## DOCUMENT SECTION
◇ ◇ ◇ ◇

Book Review

A Review of Daring Greatly by Brené Brown

 Brené Brown is such an amazing researcher storyteller who talks and writes about topics that greatly influences the way we live, love, parent, and lead. 

Daring greatly is one of her amazing bodies of work and it so interesting how this book speaks to what we go through as humans and sometimes, we feel ashamed to talk about them because we think they are weaknesses. 

The core of this book talks about vulnerability and how it takes courage to make that happen. Rather than sit at the edge and dish out advice and judgment to ourselves and also to others, we must dare to show up and let ourselves be seen because this is vulnerability and this is what it means to dare greatly.

Brené covered a couple of areas under vulnerability of which you need to read the book to get a full sense of them. Some areas mentioned in the book are:

 *Scarcity: Our culture of “Never Enough”. This thought, more often than naught has affected how we show up for ourselves and the people that we love. It has made us live less than we should be living. This quote by Brené just drove this point home.

Don’t walk through the world looking for evidence that you don’t belong because you’ll always find it.

Our worth and our belonging are not negotiated with other people. We carry those inside of our hearts.

 *Understanding and Combating Shame. We usually misunderstand the difference between shame and guilt and we use them in almost our day-to-day interaction with people. Guilt is ‘I did something bad’ while shame is ‘I am bad’. Knowing this difference, helps you see life from a whole new light. One of the driving forces of shame is perfectionism.

 *Wholehearted parenting. In teaching our children to dare greatly in this scarcity engulfed culture of ours, the question should not be “Are you parenting the right way?” but rather, it should be “Are you the adult that you want your children to grow up to be?”.

 This is so important because we cannot give what we do not have. Children learn better from what they see than what they hear. 

One of my favorite quotes from this book is Theodore Roosevelt’s speech on “Citizenship in a Republic” which is often referred to as “The Man in The Arena”. This quote happens to be one of the outstanding quotes addressing vulnerability in the most comprehensive yet simple way.

◇ ◇ ◇ ◇

## STORED DATA
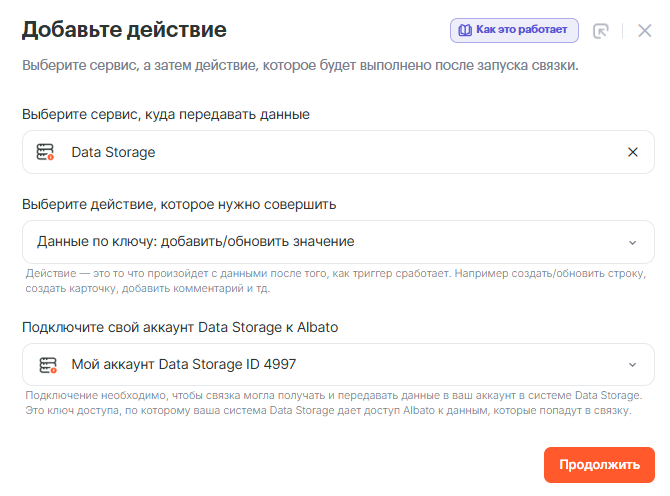Click Data Storage icon in account field
Screen dimensions: 670x496
(x=46, y=365)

◇ ◇ ◇ ◇

## EXERCISES
[a] Can you give the book review again starting with "Our worth and" and going on through "what they hear.", changing "perfectionism" to "comparison"?
[b] How would you put this sentence from the book review into Spanish: "Children learn better from what they see than what they hear."

## THE RESULTS
[a]
Our worth and our belonging are not negotiated with other people. We carry those inside of our hearts.

 *Understanding and Combating Shame. We usually misunderstand the difference between shame and guilt and we use them in almost our day-to-day interaction with people. Guilt is ‘I did something bad’ while shame is ‘I am bad’. Knowing this difference, helps you see life from a whole new light. One of the driving forces of shame is comparison.

 *Wholehearted parenting. In teaching our children to dare greatly in this scarcity engulfed culture of ours, the question should not be “Are you parenting the right way?” but rather, it should be “Are you the adult that you want your children to grow up to be?”.

 This is so important because we cannot give what we do not have. Children learn better from what they see than what they hear.

[b] Los niños aprenden mejor de lo que ven que de lo que oyen.